抽出本文のうち「3(1)「不当に」とは自由競」から始まり「範囲は両地域とすべきである。」まで続く部分を、「地域ブロック」を「地域区分」に置き換えて書き直してください。

• **抽出本文**
-=-=-=-=-

3(1)「不当に」とは自由競争減殺があることをいう。拘束条件付取引は、能率性等の競争を促進する面があるので、原則適法である。もっとも、行為により価格維持におそれがある場合には回避型の自由競争減殺が認められる。
(2)検討の前提として、市場を画定する。市場は、商品範囲と地理的範囲の観点から、需要の代替性を中心に必要に応じて供給の代替性を加味して、行為による影響を受ける範囲について画定する。
αはβに用いられ、βを利用してβ検査をするにはαが必要不可欠であり、他では代替できないことから、αとそれ以外では需要代替性は認められない。またαは、従前αを製造する特殊な装置と能力を持つ高度医療機関のみが製造できたことから、供給の代替性もない。ゆえに商品市場はαである。
Xはαを全国へ販売しており、需要者は全国の医療機関なので地理的葉には全国とも思える。しかし、αは製造後に利用できる時間が短く、一つの製造拠点から、その時間内に配送可能な範囲には限界があることから、αを全国的に販売する場合は、全国をいくつかの地域に分割して各地域内製造販売する体制をとる必要があり、現にXは、全国を12の地域ブロックに分けてブロックごとに製造販売していた。そうであれば医療機関は異なる地域ブロックのからαを入手することは困難であるし、また供給側も異なる地域ブロックの病院へは供給できない。ゆえに地域ブロック間で需要と供給の代替性はなく、地域ブロックごとに市場を分けるべきである。そしてXの行為は両地域でのY者の活動への対応だから、地理的範囲は両地域とすべきである。
以上から、両地域におけるαの製造販売分野が市場となる(行為b、cも同じ)。

-=-=-=-=-

• **提供記録**
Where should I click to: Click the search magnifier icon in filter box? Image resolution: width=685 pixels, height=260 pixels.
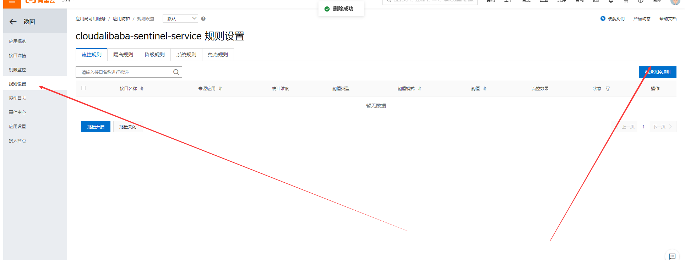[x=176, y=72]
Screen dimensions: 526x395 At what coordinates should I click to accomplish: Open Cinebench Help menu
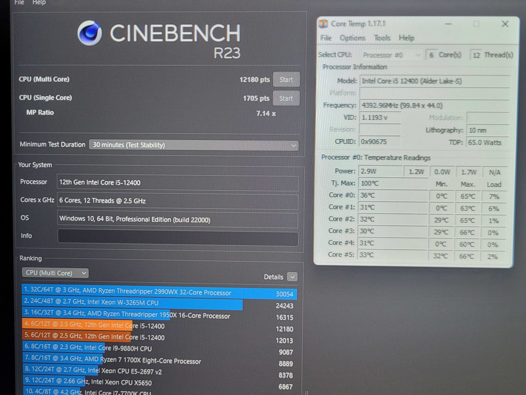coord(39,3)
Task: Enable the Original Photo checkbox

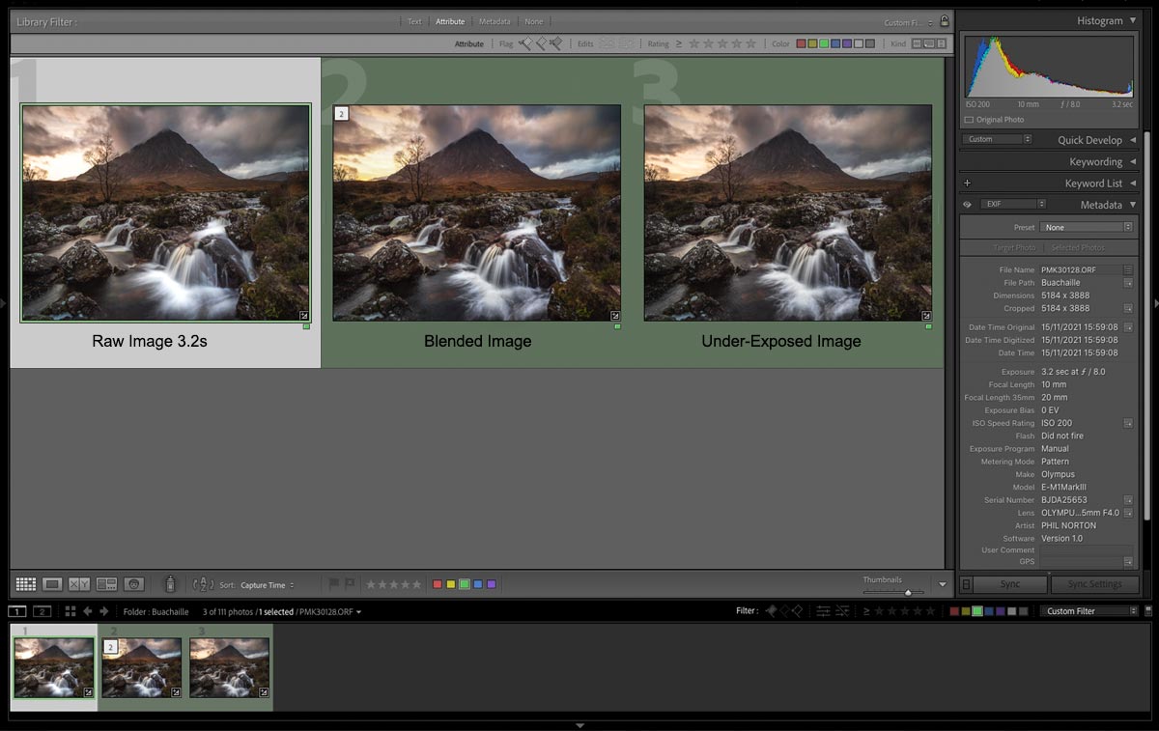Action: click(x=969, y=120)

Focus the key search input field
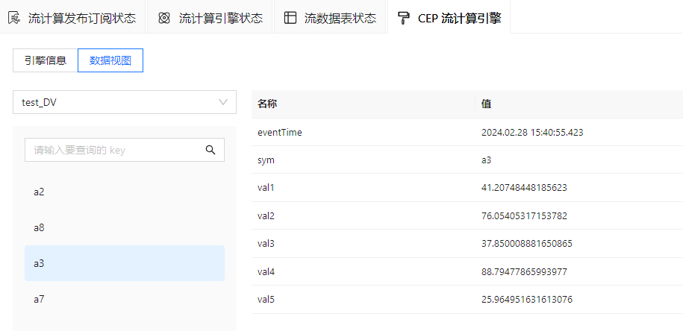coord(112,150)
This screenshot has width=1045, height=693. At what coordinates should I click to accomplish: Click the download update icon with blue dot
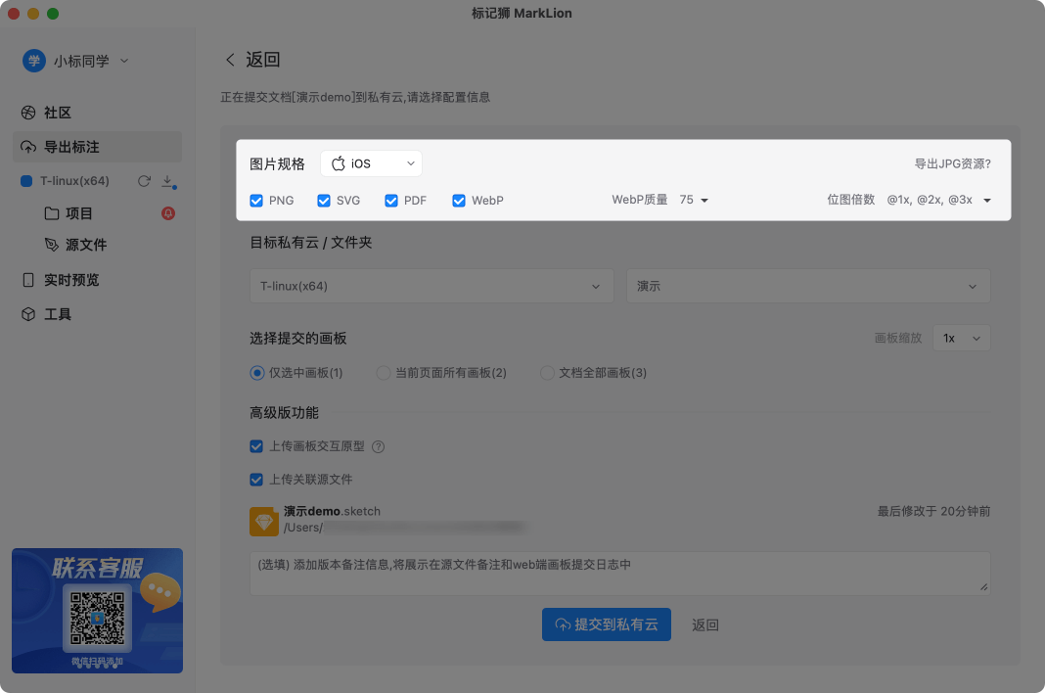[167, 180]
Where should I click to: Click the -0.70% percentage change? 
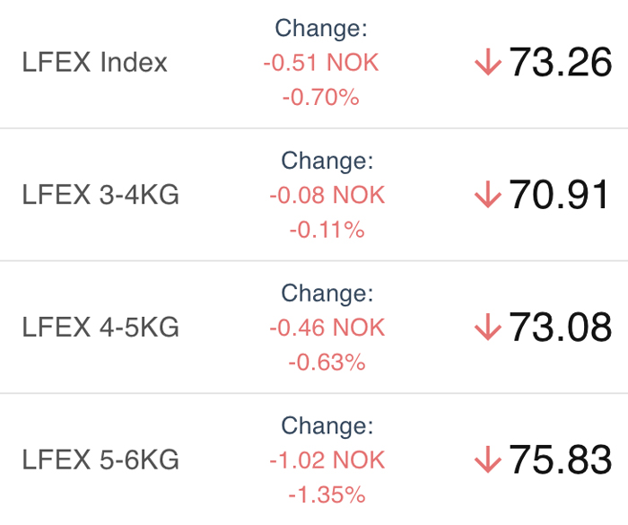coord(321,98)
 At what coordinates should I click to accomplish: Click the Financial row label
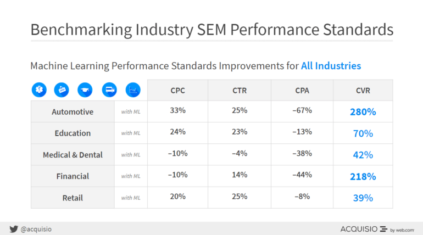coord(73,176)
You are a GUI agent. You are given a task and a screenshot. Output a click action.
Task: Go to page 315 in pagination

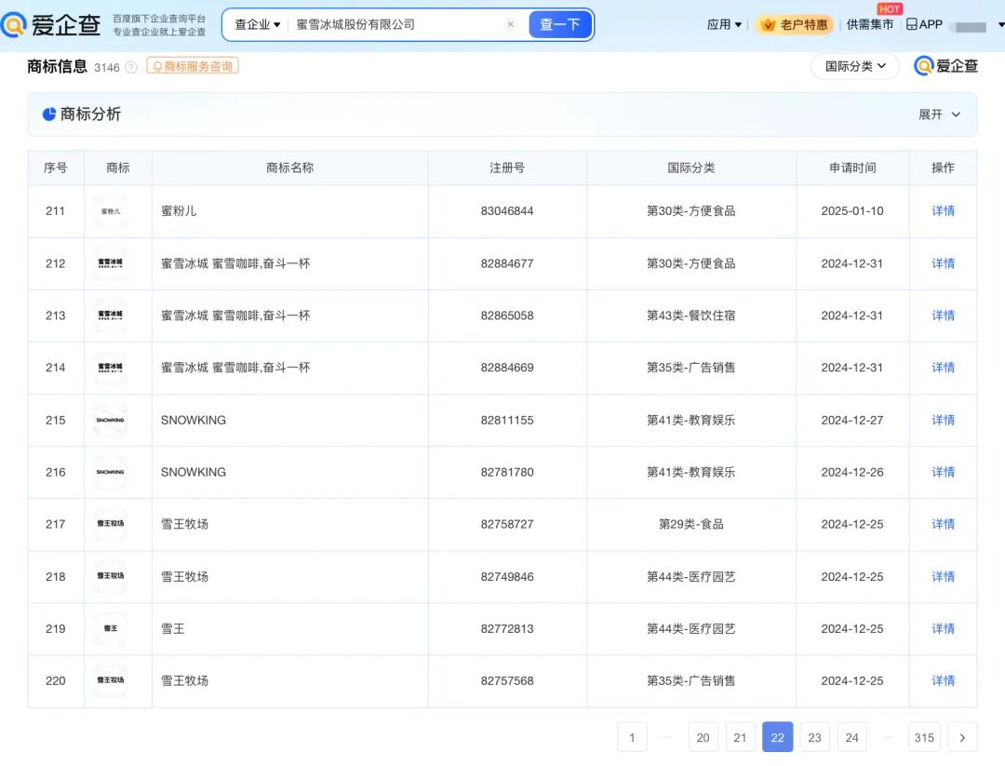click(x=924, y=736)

-=-=-=-=-

• **回答**
3(1)「不当に」とは自由競争減殺があることをいう。拘束条件付取引は、能率性等の競争を促進する面があるので、原則適法である。もっとも、行為により価格維持におそれがある場合には回避型の自由競争減殺が認められる。
(2)検討の前提として、市場を画定する。市場は、商品範囲と地理的範囲の観点から、需要の代替性を中心に必要に応じて供給の代替性を加味して、行為による影響を受ける範囲について画定する。
αはβに用いられ、βを利用してβ検査をするにはαが必要不可欠であり、他では代替できないことから、αとそれ以外では需要代替性は認められない。またαは、従前αを製造する特殊な装置と能力を持つ高度医療機関のみが製造できたことから、供給の代替性もない。ゆえに商品市場はαである。
Xはαを全国へ販売しており、需要者は全国の医療機関なので地理的葉には全国とも思える。しかし、αは製造後に利用できる時間が短く、一つの製造拠点から、その時間内に配送可能な範囲には限界があることから、αを全国的に販売する場合は、全国をいくつかの地域に分割して各地域内製造販売する体制をとる必要があり、現にXは、全国を12の地域区分に分けてブロックごとに製造販売していた。そうであれば医療機関は異なる地域区分のからαを入手することは困難であるし、また供給側も異なる地域区分の病院へは供給できない。ゆえに地域区分間で需要と供給の代替性はなく、地域区分ごとに市場を分けるべきである。そしてXの行為は両地域でのY者の活動への対応だから、地理的範囲は両地域とすべきである。